Recalculate if any of the following happens:
- Your target category changes. A TV decision framework should not be reused for patio furniture.
- Your timeline changes. If you suddenly need the item before the next major event, urgency may outweigh waiting.
- A retailer adds or removes stacking options. A free shipping code, cashback offer, or new customer discount can change the net winner.
- You narrow to one exact model. Model-specific shopping usually depends more on store participation and inventory than event reputation.
- Fees change. Delivery, installation, or shipping updates can erase a headline discount.
- Competing stores respond. Prime Day in particular can trigger rival sales elsewhere, changing the best deal without changing the event itself.
A practical action plan
- List the exact item or category you want.
- Write down the usual non-event price you commonly see.
- Compare all-in cost during the current event, including shipping and fees.
- Check whether verified coupons, cashback offers, student discount, military discount, or first-order savings can be added.

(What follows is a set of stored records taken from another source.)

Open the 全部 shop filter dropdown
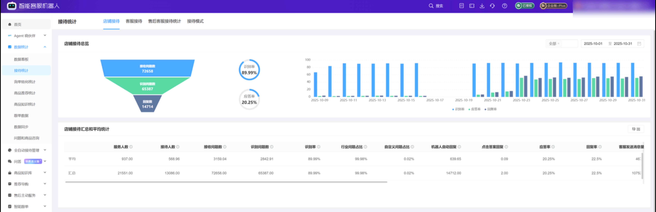Screen dimensions: 656x212 pyautogui.click(x=561, y=44)
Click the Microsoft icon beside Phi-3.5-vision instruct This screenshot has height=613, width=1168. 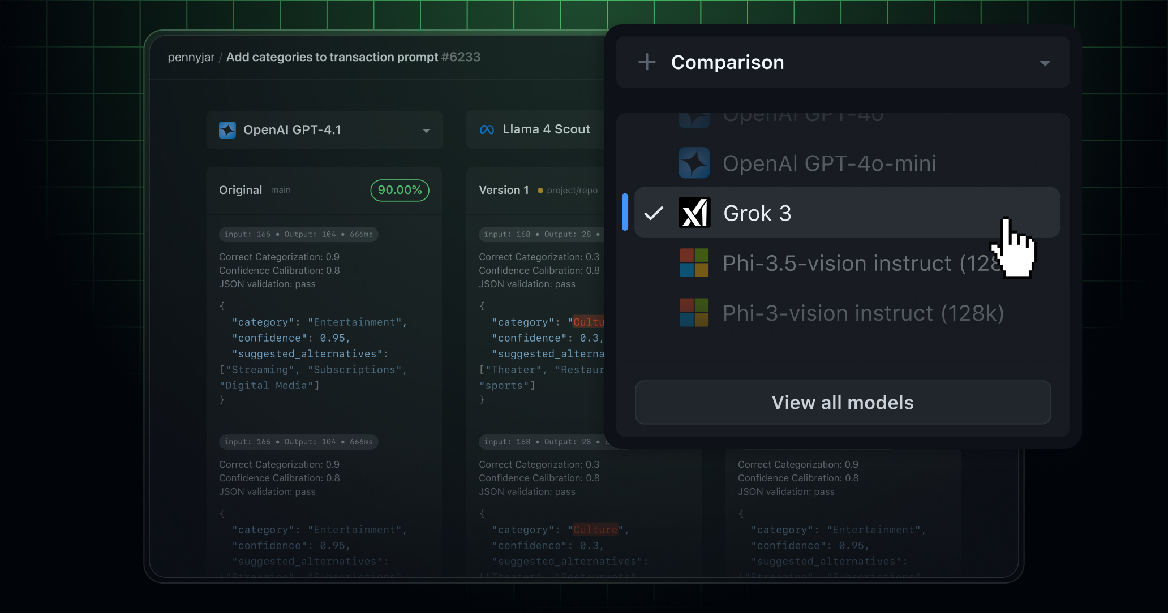coord(694,262)
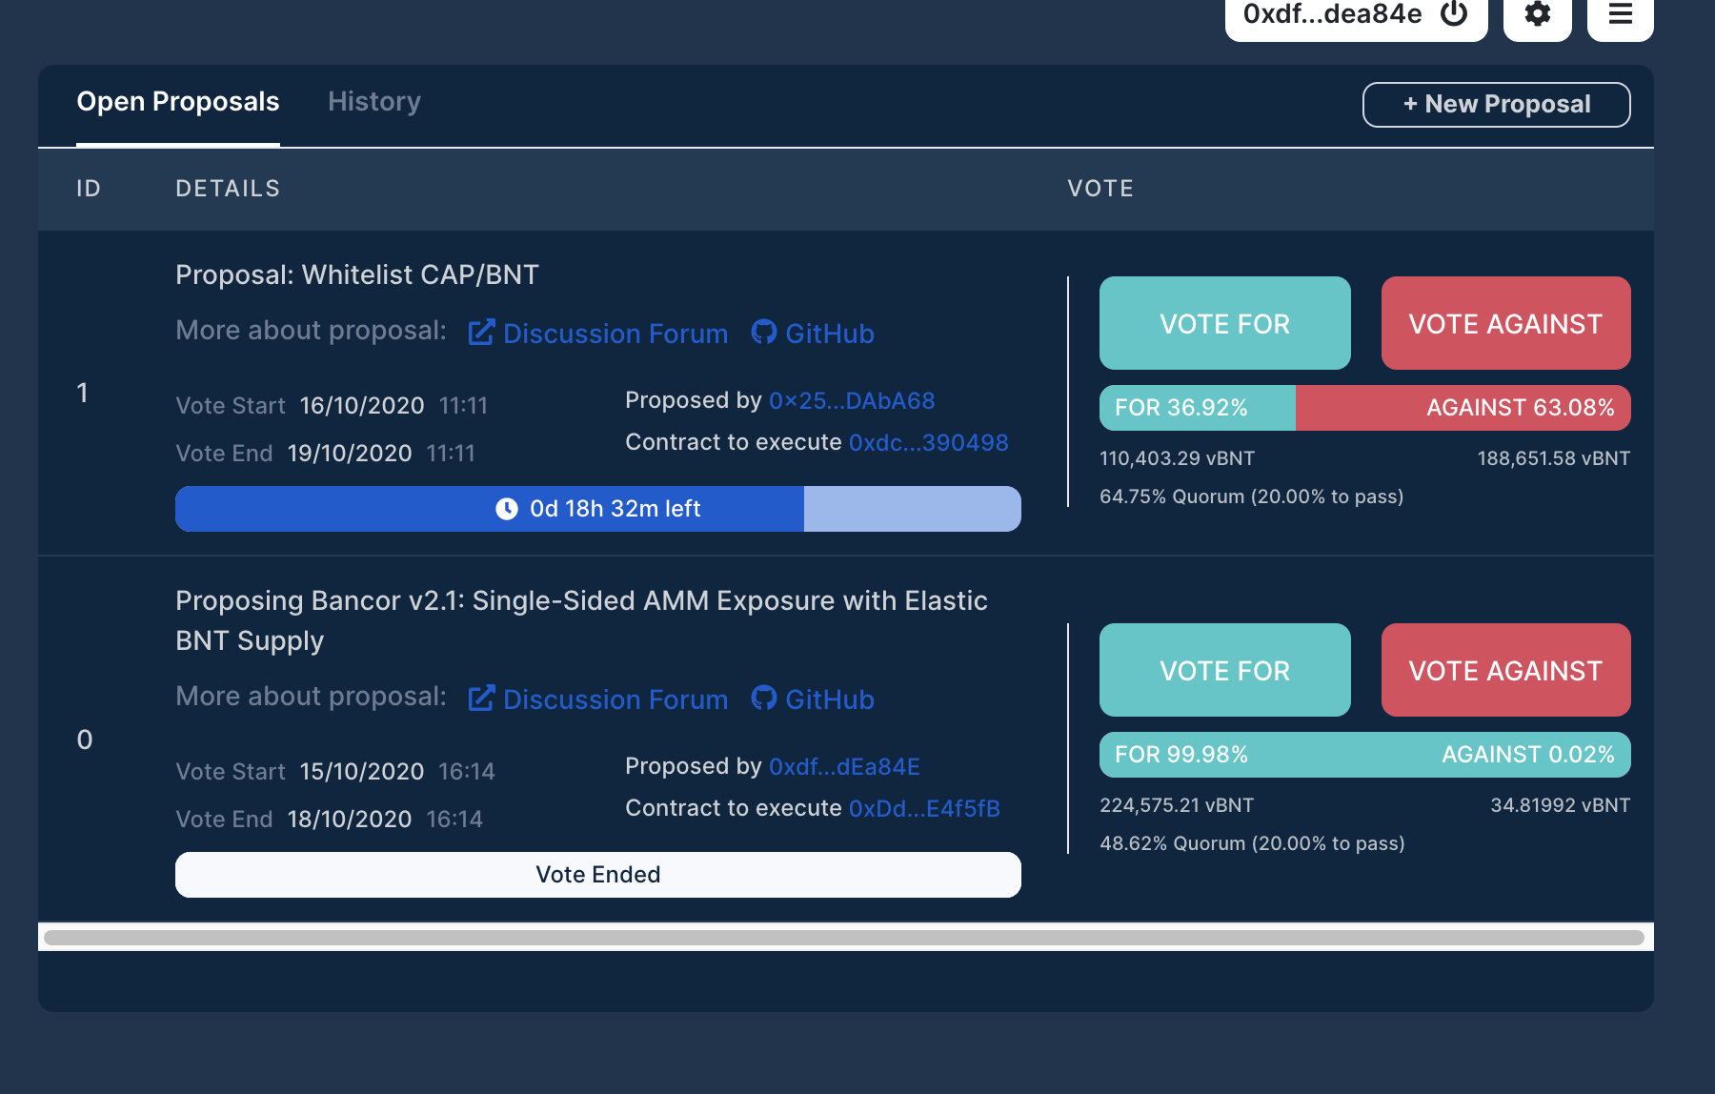Vote For the Whitelist CAP/BNT proposal
Screen dimensions: 1715x1094
click(x=1224, y=323)

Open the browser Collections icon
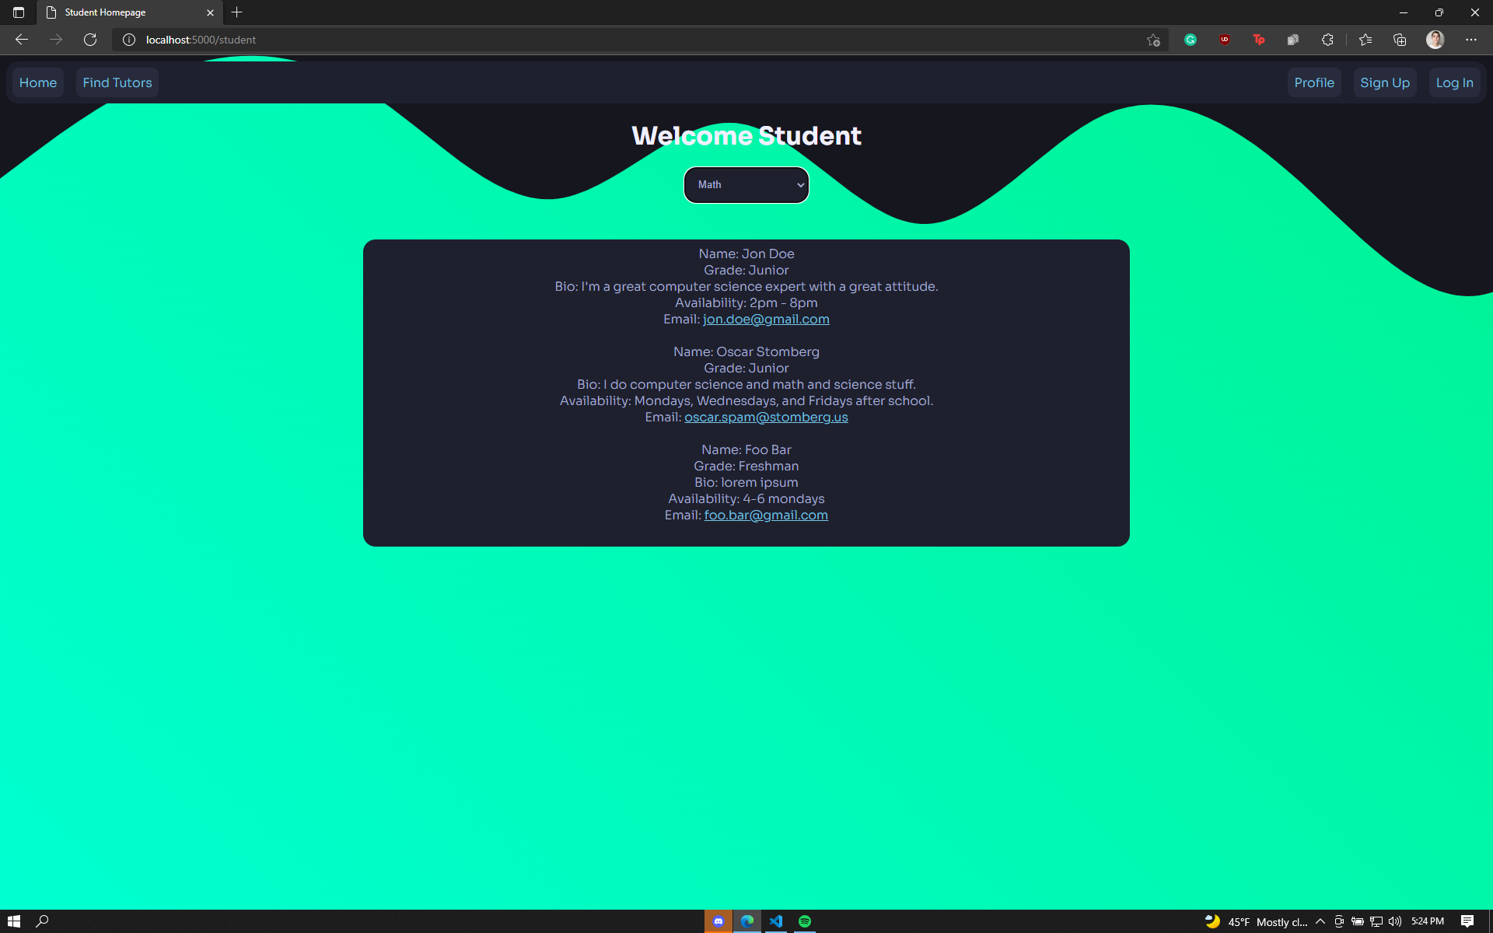[1400, 40]
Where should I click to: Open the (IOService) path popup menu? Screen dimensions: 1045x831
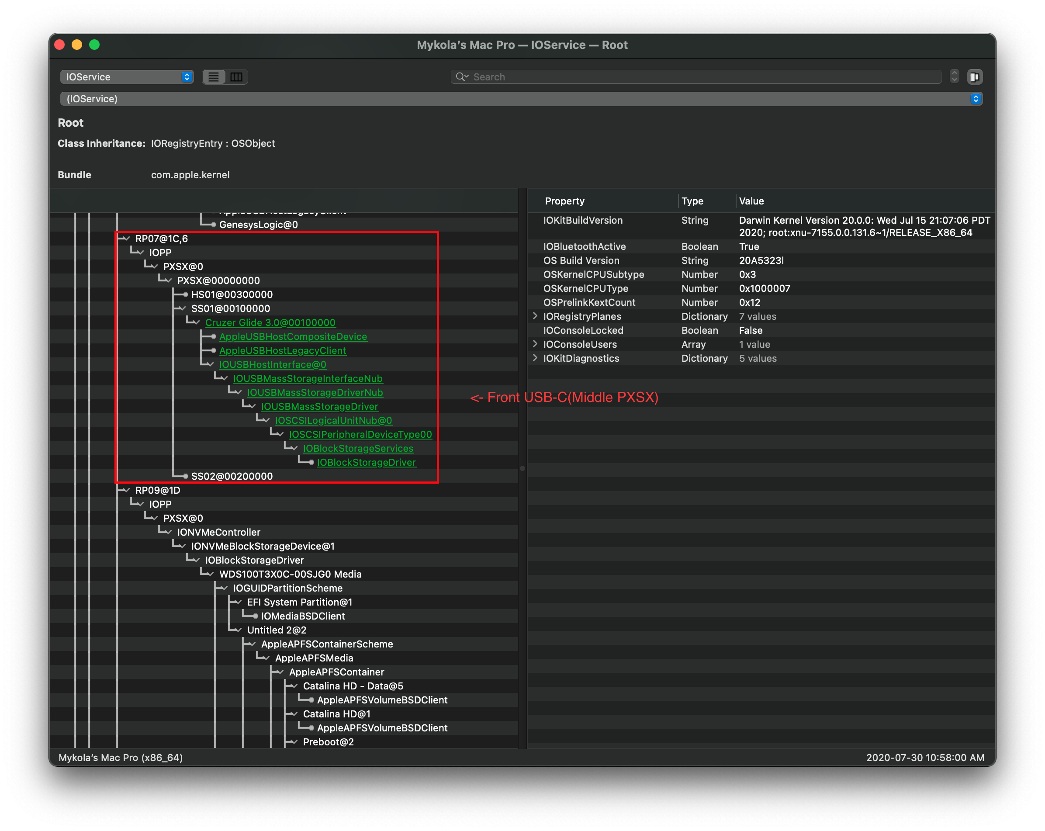point(521,99)
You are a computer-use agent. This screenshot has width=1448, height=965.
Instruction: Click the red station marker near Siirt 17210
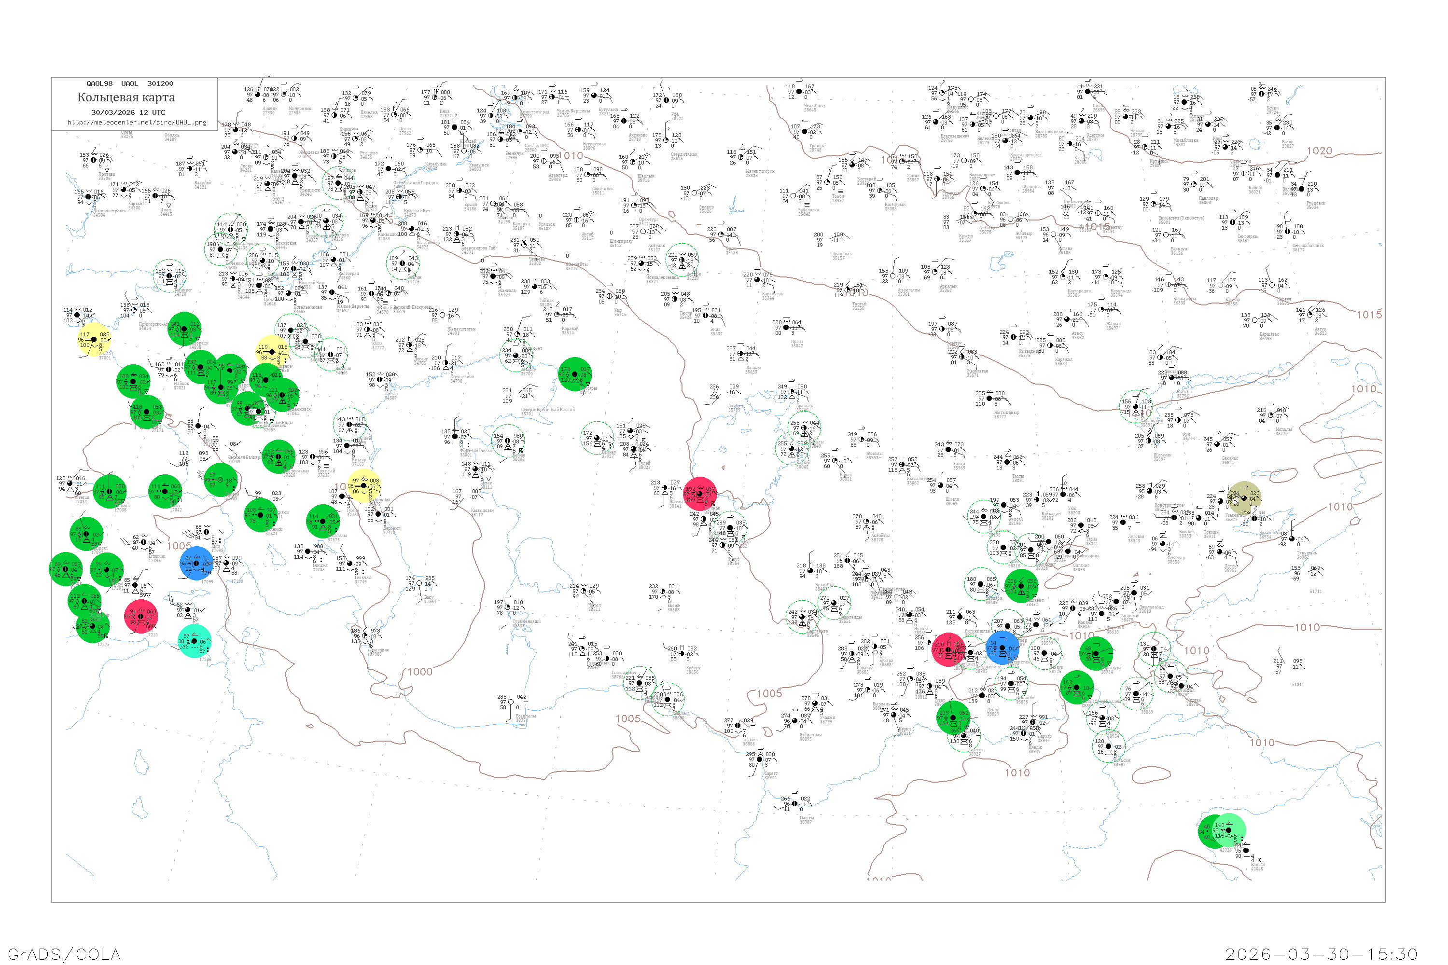[141, 616]
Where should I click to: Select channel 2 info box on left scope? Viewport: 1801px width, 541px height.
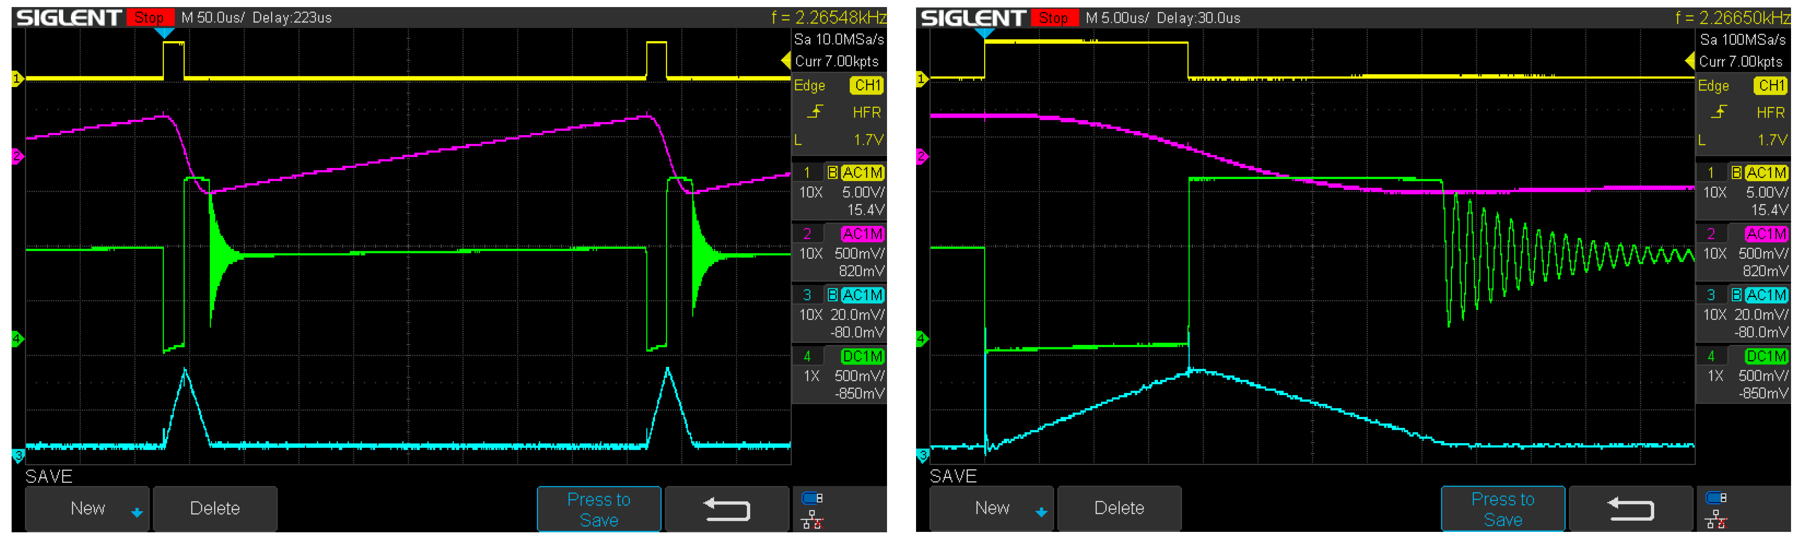(x=839, y=252)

- Score the event for price depth, category fit, competition, stackability, and convenience.
- Buy when the net value is strong enough for your timeline—not just when the marketing is loudest.
If you want to save money shopping across major holiday sales, the most dependable strategy is not chasing every flash sale. It is knowing which event is built for your category, checking real net cost, and using store coupons or promo codes only when they genuinely improve the purchase.
So, which event is best?
Black Friday is usually the broad all-around winner for mainstream giftable categories and electronics. Prime Day is often best for Amazon-centered goods, accessories, and household online deals. Memorial Day often stands out for mattresses, furniture, appliances, and seasonal home upgrades.
Use that framework as your starting point, then verify the numbers each time. That is the difference between browsing sales and shopping with a plan.